Dernier Tweet du président Trump cette nuit: « Si Theo Francken me rejoint à Washington, il trouvera à sa descente d’avion tapis rouge et carte verte. »

Bart De Wever se frotte les yeux. Charles Michel se frotte les mains. Quelle mouche a piqué la Maison Blanche ?

La vérité est que le président américain, qui commence à comprendre qu’il n’est plus en campagne et qu’il a bel et bien été élu, ne sait plus où donner de la tête. Wall Street est en chute libre, l’inflation reprend du poil de la bête, le mur de séparation avec le Mexique est impossible à financer, les administrations fédérales à l’arrêt faute de budget, et personne ne l’aime – c’est le plus dur pour ce grand sentimental. Même ses plus ridicules ennemis le narguent sans qu’il puisse réagir, comme le président coréen qu’il doit se contenter de traiter de « petit gros » au lieu de lui envoyer une bonne bombe sur la tronche. Mais pas moyen de rire un peu avec les généraux américains. Plus ils ont des médailles, plus ils sont pleutres.

De plus, Trump n’a plus aucune confiance dans ses conseillers qui tombent comme des mouches quand ils ne sont pas inculpés par le procureur fédéral. Où va-t-on ?

Ailleurs. En Belgique. D’où il veut exfiltrer l’homme providentiel, le seul qui peut encore lui sauver la mise. Théo F., le politicien qui n’hésite pas à dire ce qu’il pense des immigrés et à faire tout ce qu’il dit ou plutôt qu’il grogne entre ses dents pour s’en débarrasser.

« Viens, mon Théo.
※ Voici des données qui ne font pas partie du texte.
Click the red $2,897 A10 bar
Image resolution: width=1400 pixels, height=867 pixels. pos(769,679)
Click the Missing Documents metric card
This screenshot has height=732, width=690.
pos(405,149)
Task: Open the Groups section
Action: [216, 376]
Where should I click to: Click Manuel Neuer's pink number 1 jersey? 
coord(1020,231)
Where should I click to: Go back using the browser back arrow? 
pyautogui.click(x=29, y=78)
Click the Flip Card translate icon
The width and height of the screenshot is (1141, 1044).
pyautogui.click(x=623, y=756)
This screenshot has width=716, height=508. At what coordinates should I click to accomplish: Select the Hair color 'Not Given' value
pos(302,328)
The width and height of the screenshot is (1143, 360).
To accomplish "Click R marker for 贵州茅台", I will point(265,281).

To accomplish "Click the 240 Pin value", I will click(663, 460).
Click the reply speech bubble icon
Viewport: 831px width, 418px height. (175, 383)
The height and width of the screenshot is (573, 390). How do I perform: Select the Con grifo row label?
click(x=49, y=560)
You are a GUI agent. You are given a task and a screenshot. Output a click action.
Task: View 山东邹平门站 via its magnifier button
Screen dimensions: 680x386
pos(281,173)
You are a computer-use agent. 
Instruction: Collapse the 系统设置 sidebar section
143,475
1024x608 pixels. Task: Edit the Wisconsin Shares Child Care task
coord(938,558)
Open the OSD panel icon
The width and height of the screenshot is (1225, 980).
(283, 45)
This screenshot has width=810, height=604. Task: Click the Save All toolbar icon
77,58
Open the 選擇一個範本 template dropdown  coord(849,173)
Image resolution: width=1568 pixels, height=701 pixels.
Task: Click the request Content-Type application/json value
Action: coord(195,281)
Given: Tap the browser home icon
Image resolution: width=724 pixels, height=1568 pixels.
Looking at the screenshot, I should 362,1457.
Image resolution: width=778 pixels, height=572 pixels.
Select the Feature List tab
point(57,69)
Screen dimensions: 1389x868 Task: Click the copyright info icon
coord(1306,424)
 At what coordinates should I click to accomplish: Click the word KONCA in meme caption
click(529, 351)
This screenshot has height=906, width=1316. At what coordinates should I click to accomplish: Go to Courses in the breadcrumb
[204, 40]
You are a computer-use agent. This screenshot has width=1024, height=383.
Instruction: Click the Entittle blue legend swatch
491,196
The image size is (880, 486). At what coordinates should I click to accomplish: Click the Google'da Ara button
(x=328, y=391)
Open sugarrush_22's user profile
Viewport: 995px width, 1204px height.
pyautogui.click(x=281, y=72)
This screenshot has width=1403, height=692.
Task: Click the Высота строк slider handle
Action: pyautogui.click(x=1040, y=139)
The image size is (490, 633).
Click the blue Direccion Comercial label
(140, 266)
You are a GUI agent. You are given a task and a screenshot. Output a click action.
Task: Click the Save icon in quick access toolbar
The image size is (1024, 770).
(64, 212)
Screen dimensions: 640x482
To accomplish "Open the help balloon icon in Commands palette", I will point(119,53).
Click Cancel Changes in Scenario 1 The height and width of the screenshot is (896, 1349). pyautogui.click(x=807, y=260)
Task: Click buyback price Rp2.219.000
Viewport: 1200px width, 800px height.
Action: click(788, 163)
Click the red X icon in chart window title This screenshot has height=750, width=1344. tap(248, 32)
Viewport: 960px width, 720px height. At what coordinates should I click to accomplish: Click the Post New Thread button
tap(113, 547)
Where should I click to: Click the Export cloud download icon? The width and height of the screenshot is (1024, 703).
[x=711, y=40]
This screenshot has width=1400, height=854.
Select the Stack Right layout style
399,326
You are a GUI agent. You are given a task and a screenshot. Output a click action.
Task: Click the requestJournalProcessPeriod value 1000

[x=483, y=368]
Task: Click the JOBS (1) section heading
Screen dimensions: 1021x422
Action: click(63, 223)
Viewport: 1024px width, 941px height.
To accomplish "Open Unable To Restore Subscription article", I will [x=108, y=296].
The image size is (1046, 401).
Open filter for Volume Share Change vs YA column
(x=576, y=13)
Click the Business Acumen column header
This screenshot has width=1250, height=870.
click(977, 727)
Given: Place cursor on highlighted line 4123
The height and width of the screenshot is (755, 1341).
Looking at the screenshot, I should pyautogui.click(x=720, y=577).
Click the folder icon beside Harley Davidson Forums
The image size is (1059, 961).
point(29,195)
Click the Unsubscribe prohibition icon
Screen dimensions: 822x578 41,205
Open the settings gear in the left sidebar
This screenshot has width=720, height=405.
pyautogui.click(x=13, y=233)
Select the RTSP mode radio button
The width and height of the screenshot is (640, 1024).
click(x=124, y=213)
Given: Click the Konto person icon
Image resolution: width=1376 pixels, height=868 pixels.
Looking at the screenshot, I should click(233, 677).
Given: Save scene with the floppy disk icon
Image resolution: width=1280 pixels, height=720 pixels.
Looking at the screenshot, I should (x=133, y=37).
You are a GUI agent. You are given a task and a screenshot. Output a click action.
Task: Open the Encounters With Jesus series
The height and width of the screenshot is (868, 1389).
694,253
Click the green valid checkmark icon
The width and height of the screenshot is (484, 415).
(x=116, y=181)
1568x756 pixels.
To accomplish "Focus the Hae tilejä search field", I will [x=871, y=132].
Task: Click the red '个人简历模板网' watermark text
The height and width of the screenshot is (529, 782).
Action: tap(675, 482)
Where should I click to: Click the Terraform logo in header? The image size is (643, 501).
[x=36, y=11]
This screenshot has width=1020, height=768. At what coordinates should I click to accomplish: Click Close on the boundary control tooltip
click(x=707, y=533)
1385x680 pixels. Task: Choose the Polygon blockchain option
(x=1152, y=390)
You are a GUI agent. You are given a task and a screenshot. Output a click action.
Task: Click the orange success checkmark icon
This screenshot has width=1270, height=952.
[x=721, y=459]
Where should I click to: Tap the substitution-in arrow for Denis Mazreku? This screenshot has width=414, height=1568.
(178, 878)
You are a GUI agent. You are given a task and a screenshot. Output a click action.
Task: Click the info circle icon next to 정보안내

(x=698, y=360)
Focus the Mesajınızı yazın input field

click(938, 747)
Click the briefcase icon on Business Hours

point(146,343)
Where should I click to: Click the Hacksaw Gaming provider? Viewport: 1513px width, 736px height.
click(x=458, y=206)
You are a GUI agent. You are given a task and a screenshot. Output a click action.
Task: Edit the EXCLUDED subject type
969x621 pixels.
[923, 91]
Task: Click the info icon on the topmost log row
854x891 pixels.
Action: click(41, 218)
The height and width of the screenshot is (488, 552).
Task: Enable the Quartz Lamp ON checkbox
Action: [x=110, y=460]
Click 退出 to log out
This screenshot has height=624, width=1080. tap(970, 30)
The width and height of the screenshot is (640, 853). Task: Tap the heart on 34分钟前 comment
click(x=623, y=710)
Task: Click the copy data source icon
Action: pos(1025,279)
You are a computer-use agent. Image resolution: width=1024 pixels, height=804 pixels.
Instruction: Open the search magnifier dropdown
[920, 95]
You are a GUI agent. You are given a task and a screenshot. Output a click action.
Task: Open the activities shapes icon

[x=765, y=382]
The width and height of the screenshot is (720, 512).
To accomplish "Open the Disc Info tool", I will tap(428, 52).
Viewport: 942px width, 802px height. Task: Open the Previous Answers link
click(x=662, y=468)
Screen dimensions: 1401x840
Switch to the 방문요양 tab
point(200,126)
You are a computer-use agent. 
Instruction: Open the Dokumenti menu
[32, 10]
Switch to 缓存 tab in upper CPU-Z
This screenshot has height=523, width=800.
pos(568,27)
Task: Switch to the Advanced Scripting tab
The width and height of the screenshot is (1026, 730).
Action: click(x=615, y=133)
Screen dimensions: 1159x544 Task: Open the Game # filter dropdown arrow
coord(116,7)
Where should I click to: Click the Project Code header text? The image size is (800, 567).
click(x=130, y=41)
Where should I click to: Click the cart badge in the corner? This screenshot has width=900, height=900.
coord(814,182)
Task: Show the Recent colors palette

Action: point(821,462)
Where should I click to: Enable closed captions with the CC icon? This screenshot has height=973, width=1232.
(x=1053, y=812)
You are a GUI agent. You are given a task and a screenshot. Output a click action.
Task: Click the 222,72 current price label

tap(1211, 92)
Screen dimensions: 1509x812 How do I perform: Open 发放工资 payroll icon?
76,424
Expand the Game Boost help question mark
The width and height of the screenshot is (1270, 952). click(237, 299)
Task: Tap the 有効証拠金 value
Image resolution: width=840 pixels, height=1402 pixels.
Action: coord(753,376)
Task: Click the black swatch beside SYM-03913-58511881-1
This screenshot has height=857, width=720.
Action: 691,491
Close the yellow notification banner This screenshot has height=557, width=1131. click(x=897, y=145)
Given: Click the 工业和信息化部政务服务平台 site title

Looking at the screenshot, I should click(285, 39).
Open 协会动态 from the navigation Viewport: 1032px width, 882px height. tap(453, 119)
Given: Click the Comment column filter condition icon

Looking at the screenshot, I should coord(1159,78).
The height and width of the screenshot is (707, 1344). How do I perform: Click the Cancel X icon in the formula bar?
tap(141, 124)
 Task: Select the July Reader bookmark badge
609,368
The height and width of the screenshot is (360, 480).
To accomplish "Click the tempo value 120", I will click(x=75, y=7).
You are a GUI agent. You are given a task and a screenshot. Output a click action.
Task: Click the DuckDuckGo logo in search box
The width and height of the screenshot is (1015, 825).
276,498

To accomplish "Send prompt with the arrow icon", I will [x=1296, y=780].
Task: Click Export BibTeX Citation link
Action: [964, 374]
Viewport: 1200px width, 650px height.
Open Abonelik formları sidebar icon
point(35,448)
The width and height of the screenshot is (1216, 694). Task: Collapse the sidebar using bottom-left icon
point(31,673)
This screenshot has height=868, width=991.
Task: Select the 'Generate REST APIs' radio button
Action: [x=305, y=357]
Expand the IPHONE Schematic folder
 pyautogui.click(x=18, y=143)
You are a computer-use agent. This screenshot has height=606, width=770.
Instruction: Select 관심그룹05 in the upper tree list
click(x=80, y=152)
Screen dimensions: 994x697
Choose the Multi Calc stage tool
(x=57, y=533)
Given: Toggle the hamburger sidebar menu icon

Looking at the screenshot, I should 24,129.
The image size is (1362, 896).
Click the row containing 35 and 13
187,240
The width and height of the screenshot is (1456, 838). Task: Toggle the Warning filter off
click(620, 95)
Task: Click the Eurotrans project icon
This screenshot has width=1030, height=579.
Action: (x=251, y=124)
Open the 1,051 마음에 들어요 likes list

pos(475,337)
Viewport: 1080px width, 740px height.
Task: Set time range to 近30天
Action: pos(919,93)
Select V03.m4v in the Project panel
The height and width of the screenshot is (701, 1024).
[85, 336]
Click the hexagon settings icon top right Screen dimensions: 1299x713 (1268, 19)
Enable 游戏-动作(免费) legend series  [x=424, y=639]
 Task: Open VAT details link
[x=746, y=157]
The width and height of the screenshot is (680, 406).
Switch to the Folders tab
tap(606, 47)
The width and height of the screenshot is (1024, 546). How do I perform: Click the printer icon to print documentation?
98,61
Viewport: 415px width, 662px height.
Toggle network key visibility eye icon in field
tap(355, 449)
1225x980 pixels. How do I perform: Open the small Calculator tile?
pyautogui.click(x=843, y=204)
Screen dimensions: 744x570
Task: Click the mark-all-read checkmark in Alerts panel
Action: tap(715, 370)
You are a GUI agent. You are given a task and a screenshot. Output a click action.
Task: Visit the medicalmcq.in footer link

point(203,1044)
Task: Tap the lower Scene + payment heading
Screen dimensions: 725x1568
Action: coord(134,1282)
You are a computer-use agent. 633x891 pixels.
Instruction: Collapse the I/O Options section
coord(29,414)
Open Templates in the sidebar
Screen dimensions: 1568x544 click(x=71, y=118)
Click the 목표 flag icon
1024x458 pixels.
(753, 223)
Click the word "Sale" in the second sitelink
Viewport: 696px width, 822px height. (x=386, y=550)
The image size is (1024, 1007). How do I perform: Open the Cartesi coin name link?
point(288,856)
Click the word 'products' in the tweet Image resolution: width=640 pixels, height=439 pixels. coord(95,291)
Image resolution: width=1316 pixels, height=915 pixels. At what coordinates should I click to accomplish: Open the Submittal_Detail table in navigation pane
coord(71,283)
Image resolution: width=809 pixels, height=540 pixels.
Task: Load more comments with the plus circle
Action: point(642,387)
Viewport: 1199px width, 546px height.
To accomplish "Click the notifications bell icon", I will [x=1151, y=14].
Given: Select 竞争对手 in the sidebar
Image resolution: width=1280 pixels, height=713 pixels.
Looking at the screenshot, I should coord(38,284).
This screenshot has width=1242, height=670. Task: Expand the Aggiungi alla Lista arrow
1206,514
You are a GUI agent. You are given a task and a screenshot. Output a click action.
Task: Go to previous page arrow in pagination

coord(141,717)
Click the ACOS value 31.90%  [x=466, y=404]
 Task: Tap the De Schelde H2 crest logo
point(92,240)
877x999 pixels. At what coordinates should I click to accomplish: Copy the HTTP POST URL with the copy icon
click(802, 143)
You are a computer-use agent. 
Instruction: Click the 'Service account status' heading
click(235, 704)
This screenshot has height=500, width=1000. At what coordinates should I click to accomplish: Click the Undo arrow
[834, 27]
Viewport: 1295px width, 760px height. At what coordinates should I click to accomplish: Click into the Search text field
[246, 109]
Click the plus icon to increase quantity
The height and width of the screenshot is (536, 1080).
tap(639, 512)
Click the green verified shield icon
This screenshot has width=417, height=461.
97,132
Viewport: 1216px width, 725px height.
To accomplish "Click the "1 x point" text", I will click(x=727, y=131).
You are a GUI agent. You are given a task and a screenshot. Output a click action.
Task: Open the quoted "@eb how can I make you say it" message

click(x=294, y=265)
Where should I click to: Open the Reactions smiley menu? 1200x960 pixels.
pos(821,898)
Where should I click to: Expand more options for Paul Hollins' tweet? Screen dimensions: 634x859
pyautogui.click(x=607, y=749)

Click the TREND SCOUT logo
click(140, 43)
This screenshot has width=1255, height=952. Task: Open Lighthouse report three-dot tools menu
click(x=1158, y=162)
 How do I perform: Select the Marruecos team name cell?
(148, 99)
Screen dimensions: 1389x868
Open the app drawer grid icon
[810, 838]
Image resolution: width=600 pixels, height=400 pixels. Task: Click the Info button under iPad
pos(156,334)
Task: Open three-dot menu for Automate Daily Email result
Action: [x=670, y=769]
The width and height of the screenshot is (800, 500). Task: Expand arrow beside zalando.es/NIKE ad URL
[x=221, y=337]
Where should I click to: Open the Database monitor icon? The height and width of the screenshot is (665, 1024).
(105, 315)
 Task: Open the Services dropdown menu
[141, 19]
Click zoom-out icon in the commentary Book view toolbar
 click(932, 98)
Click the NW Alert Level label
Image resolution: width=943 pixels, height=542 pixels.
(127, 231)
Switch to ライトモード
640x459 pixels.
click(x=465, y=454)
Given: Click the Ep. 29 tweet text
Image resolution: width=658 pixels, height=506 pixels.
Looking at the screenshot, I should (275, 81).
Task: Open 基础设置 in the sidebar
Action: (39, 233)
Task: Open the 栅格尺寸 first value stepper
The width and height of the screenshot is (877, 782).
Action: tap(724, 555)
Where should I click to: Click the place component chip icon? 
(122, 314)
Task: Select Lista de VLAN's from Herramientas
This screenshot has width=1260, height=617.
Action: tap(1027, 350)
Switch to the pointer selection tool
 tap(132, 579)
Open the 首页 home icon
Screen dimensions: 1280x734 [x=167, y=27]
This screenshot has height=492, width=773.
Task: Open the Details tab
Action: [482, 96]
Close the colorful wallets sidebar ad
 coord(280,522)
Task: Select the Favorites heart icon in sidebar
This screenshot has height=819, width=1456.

Tu verras, à nous deux, ce sera la guerre des étoiles ! (Les étoiles, c’est toi et moi). » Ce dernier Tweet semble avoir été envoyé à une heure tardive après une soirée bien arrosée. « Lâche-moi la main, Melania, il me faut tapoter un petit dernier avant les plumes. »

Pour Théo, la tentation est grande. Mettre en œuvre la politique qu’il rêve de mener en Belgique mais puissance mille. Et sans toute cette bande de chipoteurs qui de Liège à Courtrai l’empêche de déployer les grands moyens. Et on ne touche pas aux enfants, et on n’enferme pas les familles, et on faire des mamours aux Soudanais et on trouve des juges pour lui chercher des poux et avec les collègues, c’est la galère, les libéraux qui peut-être bien que oui, peut-être bien que non et les chrétiens démocrates qui temporisent.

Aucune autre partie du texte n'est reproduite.